ŚWIADECTWO: Spałam pod kołdrą i nadal żyję

Zosia Sokołowicz
18 lipca 2023, 14:15 • 1 minuta czytania
Niektórzy nazywają mnie nadczłowiekiem. Inni: bohaterką. Jeszcze inni: Zuzią, bo nie zapamiętali mojego imienia. Prawda jednak jest taka, że jestem taka jak wy. Prawie. Oto moja historia.
Fot. 123rf.com
Więcej ciekawych artykułów znajdziesz na stronie głównej

Jak wybrać pomiędzy tym, co dobre a tym, co też dobre?

Jak ochłodzić się w upalną noc, kiedy ciało łaknie kołderki?
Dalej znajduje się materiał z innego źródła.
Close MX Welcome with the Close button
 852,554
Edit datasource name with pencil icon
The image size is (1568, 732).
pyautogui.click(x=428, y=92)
I wreszcie: jak zasnąć z włączonym wentylatorem i oknem wychodzącym na ruchliwą ulicę dużego miasta, kiedy cisza jest równoznaczna ze skwarem, a minimalny przepływ powietrza – z maksymalnym hałasem?


Jeszcze niedawno sama nie potrafiłam odpowiedzieć sobie na te pytania. Byłam jak dziecko we mgle, a nawet jak dorosła we mgle. Bo mgła nie pyta o wiek. Wszystko się jednak zmieniło, kiedy poddałam się potrzebie bycia przygniecioną miękkim ciężarem pościeli.

To właśnie wtedy zrozumiałam, że nic – NIC! – nie powstrzyma nadciągającej ze wszystkich stron fali gorąca. Nie powstrzyma jej wentylator ani zamknięte okno dwukomorowe. Nie powstrzyma jej brak kołdry. Z falą gorąca nie należy walczyć. Jest jak duży smok. Niepokonana.

Postanowiłam więc się z nią zaprzyjaźnić. Nie bronić się przed nią i nie unikać jej. Stać się z nią jednością i pogodzić się z perspektywą rozpłynięcia się w różową papkę, jaką, jak przypuszczam, stałby się człowiek po rozpłynięciu.

Postanowiłam... przykryć się kołdrą.

Nie jestem wizjonerką czy uczoną w piśmie. Nie posiadłam wszelkiej wiedzy czy sekretów fizyki kwantowej, i ledwo-ledwo rozumiem, co oznacza dualizm korpuskularno-falowy. Nie obrzucajcie mnie złotem i nie nadawajcie tytułów. A jeśli już koniecznie chcecie mnie zapamiętać, zapamiętajcie moje imię.

Jestem taka jak wy.

Prawie.

To jest ASZdziennik. Wszystkie cytaty i wydarzenia zostały zmyślone.